Available data:
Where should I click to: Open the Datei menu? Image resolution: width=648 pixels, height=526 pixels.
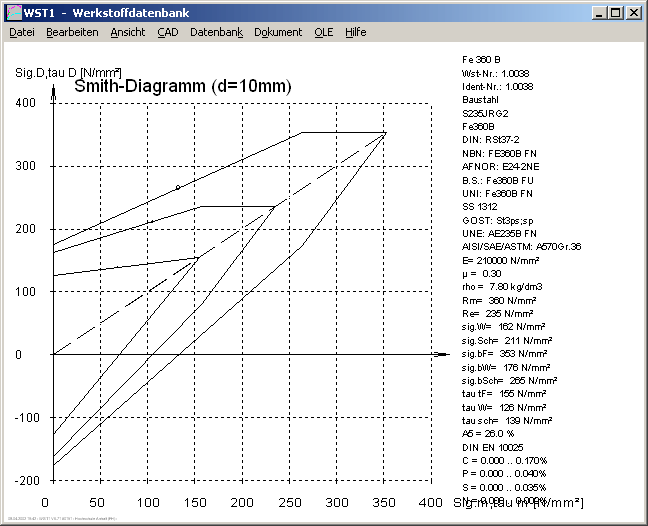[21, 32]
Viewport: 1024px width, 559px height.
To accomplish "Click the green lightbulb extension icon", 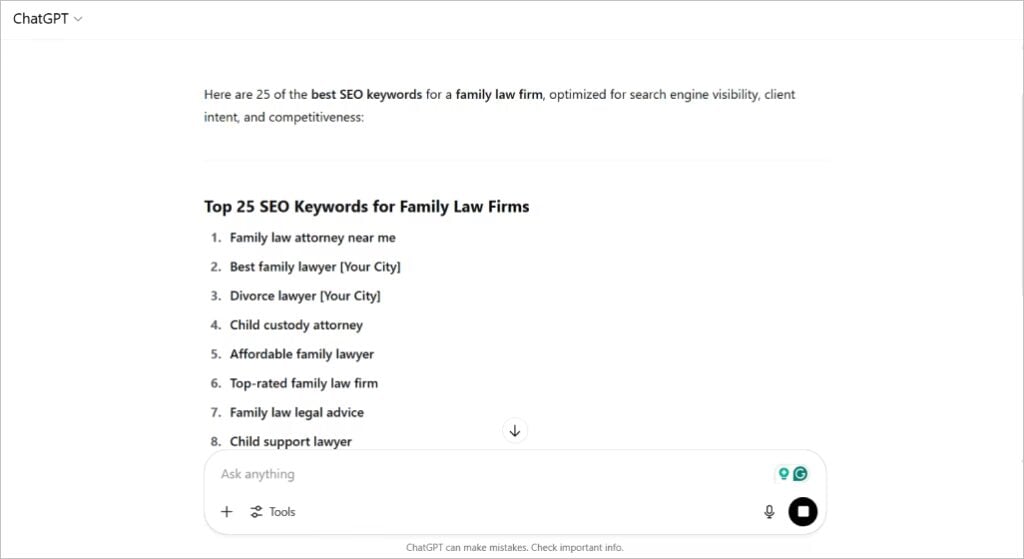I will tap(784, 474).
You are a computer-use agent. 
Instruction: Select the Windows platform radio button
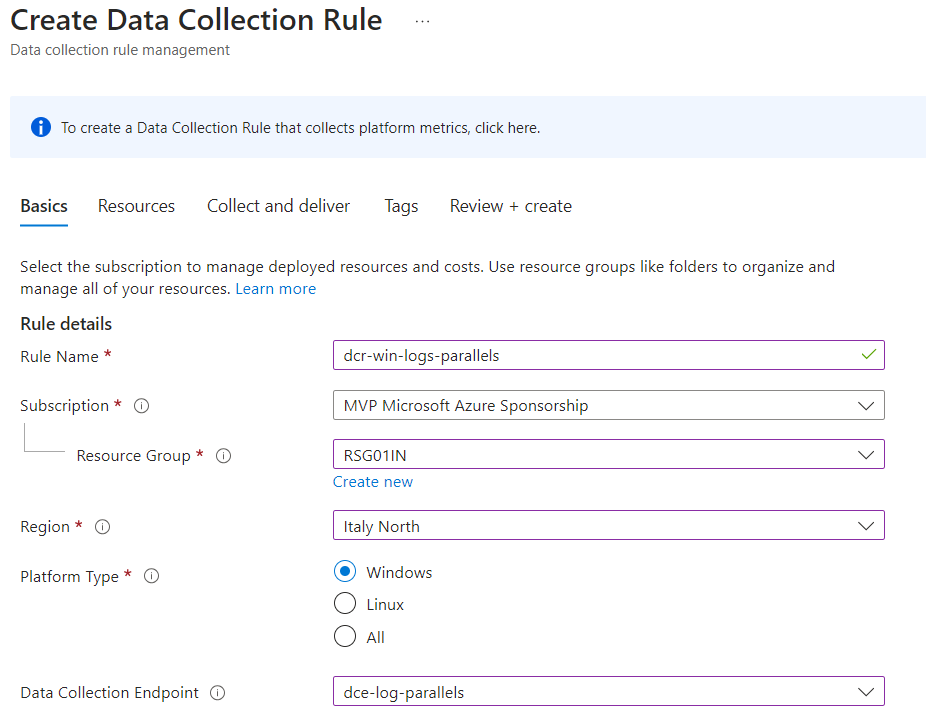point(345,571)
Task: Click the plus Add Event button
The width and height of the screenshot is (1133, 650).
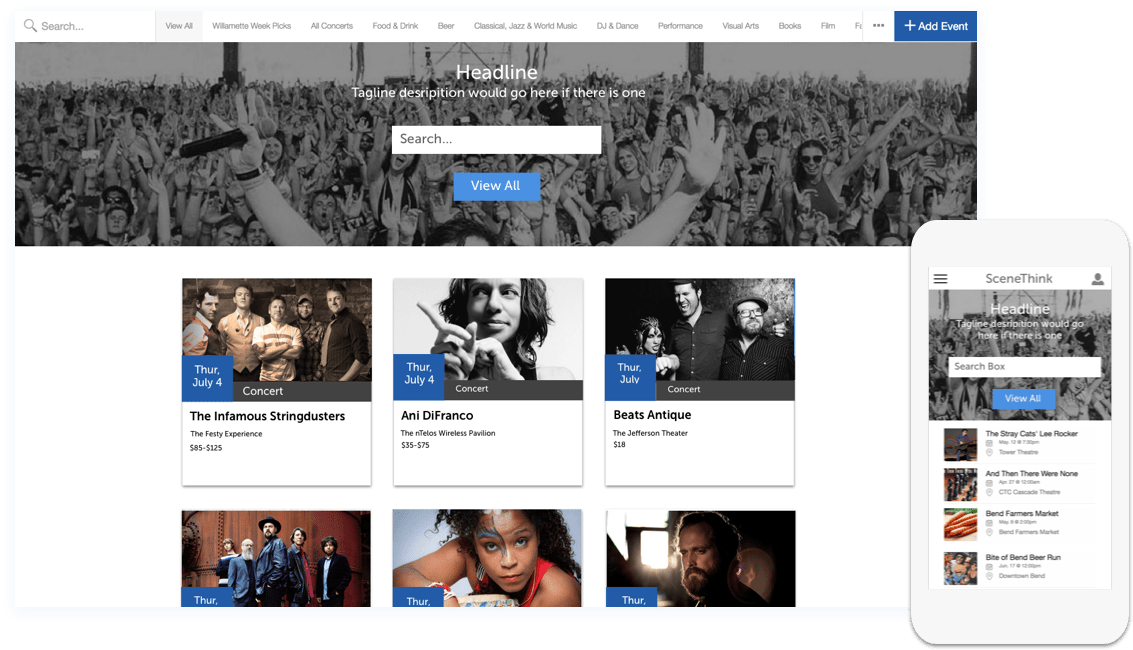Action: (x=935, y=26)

Direction:
Rewrite the listing from the line containing "You are a computer-use agent." through the end of the listing, with "Windows" changed to "Linux" and nothing else altered. Omit the pictures from your answer.

Exercise response:
You are a computer-use agent. 
Instruction: Select the Linux platform radio button
point(345,571)
Task: Click the plus Add Event button
The width and height of the screenshot is (1133, 650).
Action: (x=935, y=26)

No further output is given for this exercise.